If you're a ChronicComplainer
, realize that your complaining may be the root of many of your problems.
On the other hand, meekly accepting things that are clearly broken merely because you "have it really good" in general just makes you part of the problem. I would like my kids, and their kids, to have it really good as well.
moved from CorporateGovernment
"Gosh, life sure does suck here in the Western world in 2001, what with all this capitalism and CorporateGovernment
. I sure wish we had the RomanEmpire
back, or the Middle Ages. Or maybe I'd be a lot better off in one of those communist countries. Not sure why everyone tries to escape from those places just to come over here and get exploited."
Someone in Rome could have made the same case - things being bad elsewhere doesn't mean they are perfect here. Are we so limited in our vision that the only political systems we can imagine are Imperial Rome, Medieval France, Stalinist Russia and Corporate America? There are other political systems in existence today, even!
Actually, the point is only that, while of course things always can and should be improved, we have things
spectacularly good, so all this grousing seems out of place.
In general, overall, we have things REALLY REALLY GOOD here in the West (even though further improvement is of course a theoretical possibility). For people to complain this stridently, almost as if they were being tortured in prisons, suggests that they are complaining for some other reason than genuine mistreatment at the hands of government or corporations. What do you think it might be?
Well, everyone's experience is different, I guess. I agree that some people are over-the-top in their complaints, and fail to appreciate what they *do* have. On the other hand, just because it's easy to find people less fortunate than yourself doesn't mean the system you're in is anywhere near optimal. I (or anybody going just by their own experience) don't know what industry averages really look like.
I do know what it's like to work in a place where the average work week is > 70 hours. On bad months it was > 80 hours. There's not much space for a life there, even if you have enormous wealth to leverage. This is broken on so many levels, it's hard to know where to start. People simply aren't efficient with those hours. I'm certain that over time they could get more done in less hours. But the culture insists that if you aren't putting the hours in, you aren't pushing hard enough. With a more sane style of work, people and companies could be more productive, create more wealth, *and* have more 'free' hours.
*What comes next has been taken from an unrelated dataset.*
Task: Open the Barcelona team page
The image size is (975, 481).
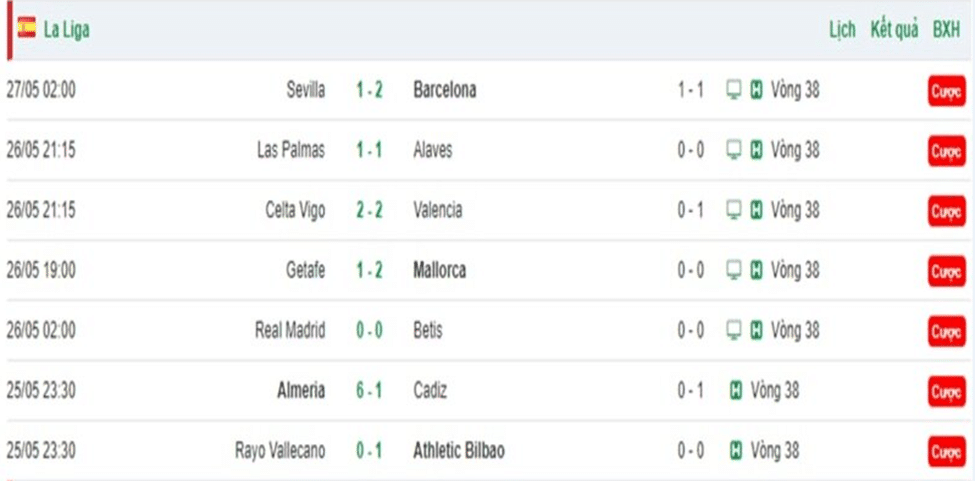Action: click(445, 90)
I guess some people just get frustrated about that. Wealth isn't a guarantee of a good quality of life. Large amounts of money aren't ever required. Too much focus on wealth necessarily means less focus on other, *equally important* aspects of quality of life. I hypothesize that this has something to do with why, as a whole, the UnitedStatesOfAmerica
isn't a contender for the best quality of life in any meaningful study I know of.
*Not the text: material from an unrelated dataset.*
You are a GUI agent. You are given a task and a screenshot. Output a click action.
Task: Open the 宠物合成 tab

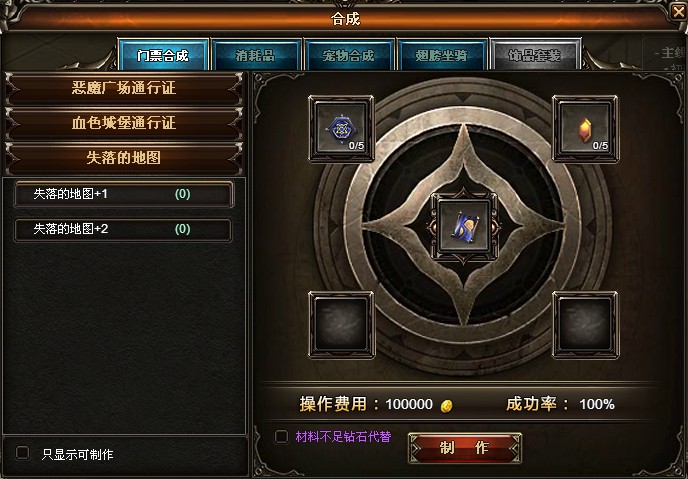[x=349, y=55]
are not about accepting what you have and being happy with it. Rather, they point out that someone who constantly complains about a lot of things loses credibility in the eyes of those who might be able to address the complaints. Constant complaints are often an activity of people who want to avoid responsibility or who don't have any ideas for improving the situation.
If you really want to make things better, consider these actions:
- Set priorities, and concentrate on the really serious problems first. Don't waste your energy, or the energy of people who can help you, on trivial matters. If you complain about everything, people won't take you seriously.
- Suggest a realistic solution. If you don't know how to fix the problem, or only have unrealistic solutions, then people won't take you seriously.
- ActInsteadOfComplain! If you don't like the sloppy coding of your teammates, then don't just whine about it: write up a CodingStandard or critically review some of their work. If you don't like the UnitTests, write some tests of your own. LeadByExample.
- Show respect for the other side. If you tell people that they are idiots and liars, they tend to ignore you. You'll get more accomplished if you act as if you are all working together toward a common goal and as if the others are as competent as you are. AssumeGoodFaith.
- Talk to people who can help. Sharing your complaints with co-workers and friends in the break room may be a useful emotional outlet, but if you really want to change things, you'll need the courage to bring the issues up with people in charge. HelpYourManager.
- If you can't convince others that you are right, then let it go. Continued complaints will only reinforce others' opinions that you are being unreasonable. Instead, find someone else to complain to, or wait until an opportunity comes up to reintroduce your complaint in a different way.
There's a difference between
- idle complaints (WouldntItBeNiceIf)
- mean-spirited complaints
- complaints about actual problems, made in a spirit of encouraging fixing of those problems
- complaints meant to stimulate discussion about something perceived to be a problem (but others may think is not).
People often don't distinguish between these when they hear a complaint.